Infer a stable simulation name for snapshot file names.

classmethod snapshot_directory(cube_path: Path) → Path

Return the directory containing per-snapshot field files.

classmethod snapshot_file_name(parameters: Parameters, field: str, snapshot_index: int) → str

Build the per-snapshot field file name.

append(grid_snapshot: CoevalCube, index: int) → None

Write a CoevalCube snapshot as z{z:.3f}.h5 inside the directory.

Parameters:

• grid_snapshot (CoevalCube) – Snapshot to write.

• index (int) – Unused — kept for API compatibility. The file name is derived from grid_snapshot.z.

global_mean(field: str) → numpy.ndarray

Compute the spatial mean of field at each redshift without loading all z into RAM.

Iterates over snapshots one at a time, so peak memory usage is one (Ncell, Ncell, Ncell) array regardless of how many redshifts exist.

Parameters:

field (str) – Name of the field to average, e.g. 'Grid_xHII'.

Returns:

1D array of shape (n_z,) with the spatial mean per redshift.

Return type:

np.ndarray

load_grids()

Materialise all lazy grid fields into 4D numpy arrays.

After this call every grid field (Grid_xHII, Grid_Temp, etc.) is a plain (n_z, Ncell, Ncell, Ncell) numpy array held entirely in RAM. Useful when you need repeated random access across all redshifts or want to pass data to code that expects a numpy array.

If a field is already a numpy array it is left untouched.

Returns:

For convenient chaining, e.g. cube = TemporalCube.read(...).load_grids().

Return type:

self

power_spectrum(quantity: numpy.ndarray, parameters: Parameters) → tuple[numpy.ndarray, numpy.ndarray]

Compute 1D power spectra for a given grid quantity over all z.

Parameters:

• quantity (np.ndarray) – Array shaped (z, nx, ny, nz) to analyse.

• parameters (Parameters) – Simulation parameters providing kbins and Lbox.

Returns:

(power_spectrum, bins) where power_spectrum has shape (n_z, n_k) and bins are the k-bin edges.

Return type:

tuple

redshift_of_reionization(ionization_fraction: float = 0.5) → int

Return the redshift index where the volume-averaged ionization crosses a threshold.

Parameters:

ionization_fraction (float) – Threshold volume-averaged ionization fraction. Default 0.5.

Returns:

Index in the time/redshift array corresponding to the crossing.

Return type:

int

snapshot(z: int | float) → CoevalCube

Load a single redshift snapshot as a CoevalCube.

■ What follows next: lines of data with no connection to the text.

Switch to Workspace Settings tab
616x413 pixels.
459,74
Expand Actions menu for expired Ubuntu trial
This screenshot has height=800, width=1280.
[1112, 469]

Only the HDF5 file for that redshift is opened, so memory usage is one 3D snapshot. Derived quantities (e.g. Grid_dTb) are computed from 3D arrays instead of the full 4D multi-z arrays.

Parameters:

z (int | float) – Redshift index (int) or redshift value (float). When a float is given the nearest available snapshot is returned.

Returns:

Snapshot for the requested redshift.

Return type:

CoevalCube

snapshot_path(z: float) → Path

Return the path for the per-redshift file CoevalCube_z{z:.3f}.h5.

write(**kwargs)

Write the content of this dataclass into an HDF5 file. Can be called without any arguments to write to the default file path, or with a specific file path, or with additional keyword arguments to customize the file name.

property z: numpy.ndarray

Alias for z_snapshots — kept for backward compatibility.

z_snapshots: numpy.ndarray = None

Sorted array of redshifts for which snapshots are available on disk.